----- RECORDS FOR THIS EXERCISE -----
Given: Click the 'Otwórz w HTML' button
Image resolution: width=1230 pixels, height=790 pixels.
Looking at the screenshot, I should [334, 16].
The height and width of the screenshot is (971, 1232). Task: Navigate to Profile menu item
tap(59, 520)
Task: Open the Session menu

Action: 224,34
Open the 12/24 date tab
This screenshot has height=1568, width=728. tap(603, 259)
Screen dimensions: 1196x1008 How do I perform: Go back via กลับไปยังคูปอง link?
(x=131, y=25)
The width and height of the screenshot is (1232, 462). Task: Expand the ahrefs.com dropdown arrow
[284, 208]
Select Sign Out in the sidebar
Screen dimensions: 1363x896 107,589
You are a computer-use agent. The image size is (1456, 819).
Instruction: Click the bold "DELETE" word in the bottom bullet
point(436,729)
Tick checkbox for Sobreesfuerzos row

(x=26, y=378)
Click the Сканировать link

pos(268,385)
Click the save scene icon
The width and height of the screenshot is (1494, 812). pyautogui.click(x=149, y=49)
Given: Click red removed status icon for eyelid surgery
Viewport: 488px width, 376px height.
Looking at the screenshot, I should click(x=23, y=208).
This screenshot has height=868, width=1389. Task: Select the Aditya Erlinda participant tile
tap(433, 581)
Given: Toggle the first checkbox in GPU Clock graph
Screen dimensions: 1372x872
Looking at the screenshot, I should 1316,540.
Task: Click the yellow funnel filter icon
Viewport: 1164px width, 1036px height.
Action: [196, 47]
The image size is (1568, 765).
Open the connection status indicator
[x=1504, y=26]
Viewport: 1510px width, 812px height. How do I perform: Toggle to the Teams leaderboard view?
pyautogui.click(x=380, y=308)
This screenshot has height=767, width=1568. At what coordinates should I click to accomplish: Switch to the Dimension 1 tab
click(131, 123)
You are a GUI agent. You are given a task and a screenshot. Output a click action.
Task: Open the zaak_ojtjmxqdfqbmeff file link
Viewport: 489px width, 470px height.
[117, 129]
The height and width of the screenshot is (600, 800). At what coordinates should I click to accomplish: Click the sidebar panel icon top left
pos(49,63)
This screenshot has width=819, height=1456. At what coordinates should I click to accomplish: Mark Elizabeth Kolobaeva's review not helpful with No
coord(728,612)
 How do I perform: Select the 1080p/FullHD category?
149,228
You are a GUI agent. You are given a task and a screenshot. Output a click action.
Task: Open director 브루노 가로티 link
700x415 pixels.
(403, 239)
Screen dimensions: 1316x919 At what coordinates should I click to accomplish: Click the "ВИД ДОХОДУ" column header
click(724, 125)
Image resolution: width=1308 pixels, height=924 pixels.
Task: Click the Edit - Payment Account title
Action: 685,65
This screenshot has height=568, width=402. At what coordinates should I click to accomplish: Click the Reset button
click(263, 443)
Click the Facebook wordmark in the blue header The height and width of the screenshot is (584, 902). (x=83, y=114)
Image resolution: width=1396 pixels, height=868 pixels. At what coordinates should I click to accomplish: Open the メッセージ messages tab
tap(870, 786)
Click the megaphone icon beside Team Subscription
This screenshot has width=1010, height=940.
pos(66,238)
-----
_PROBLEM TO SOLVE:_
Please repeat the whole listing above, keeping every line exactly as it reads.

_RESPONSE TO THE TASK:_
Given: Click the 'Otwórz w HTML' button
Image resolution: width=1230 pixels, height=790 pixels.
Looking at the screenshot, I should [334, 16].
The height and width of the screenshot is (971, 1232). Task: Navigate to Profile menu item
tap(59, 520)
Task: Open the Session menu

Action: 224,34
Open the 12/24 date tab
This screenshot has height=1568, width=728. tap(603, 259)
Screen dimensions: 1196x1008 How do I perform: Go back via กลับไปยังคูปอง link?
(x=131, y=25)
The width and height of the screenshot is (1232, 462). Task: Expand the ahrefs.com dropdown arrow
[284, 208]
Select Sign Out in the sidebar
Screen dimensions: 1363x896 107,589
You are a computer-use agent. The image size is (1456, 819).
Instruction: Click the bold "DELETE" word in the bottom bullet
point(436,729)
Tick checkbox for Sobreesfuerzos row

(x=26, y=378)
Click the Сканировать link

pos(268,385)
Click the save scene icon
The width and height of the screenshot is (1494, 812). pyautogui.click(x=149, y=49)
Given: Click red removed status icon for eyelid surgery
Viewport: 488px width, 376px height.
Looking at the screenshot, I should click(x=23, y=208).
This screenshot has height=868, width=1389. Task: Select the Aditya Erlinda participant tile
tap(433, 581)
Given: Toggle the first checkbox in GPU Clock graph
Screen dimensions: 1372x872
Looking at the screenshot, I should 1316,540.
Task: Click the yellow funnel filter icon
Viewport: 1164px width, 1036px height.
Action: [196, 47]
The image size is (1568, 765).
Open the connection status indicator
[x=1504, y=26]
Viewport: 1510px width, 812px height. How do I perform: Toggle to the Teams leaderboard view?
pyautogui.click(x=380, y=308)
This screenshot has height=767, width=1568. At what coordinates should I click to accomplish: Switch to the Dimension 1 tab
click(131, 123)
You are a GUI agent. You are given a task and a screenshot. Output a click action.
Task: Open the zaak_ojtjmxqdfqbmeff file link
Viewport: 489px width, 470px height.
[117, 129]
The height and width of the screenshot is (600, 800). At what coordinates should I click to accomplish: Click the sidebar panel icon top left
pos(49,63)
This screenshot has width=819, height=1456. At what coordinates should I click to accomplish: Mark Elizabeth Kolobaeva's review not helpful with No
coord(728,612)
 How do I perform: Select the 1080p/FullHD category?
149,228
You are a GUI agent. You are given a task and a screenshot. Output a click action.
Task: Open director 브루노 가로티 link
700x415 pixels.
(403, 239)
Screen dimensions: 1316x919 At what coordinates should I click to accomplish: Click the "ВИД ДОХОДУ" column header
click(724, 125)
Image resolution: width=1308 pixels, height=924 pixels.
Task: Click the Edit - Payment Account title
Action: 685,65
This screenshot has height=568, width=402. At what coordinates should I click to accomplish: Click the Reset button
click(263, 443)
Click the Facebook wordmark in the blue header The height and width of the screenshot is (584, 902). (x=83, y=114)
Image resolution: width=1396 pixels, height=868 pixels. At what coordinates should I click to accomplish: Open the メッセージ messages tab
tap(870, 786)
Click the megaphone icon beside Team Subscription
This screenshot has width=1010, height=940.
pos(66,238)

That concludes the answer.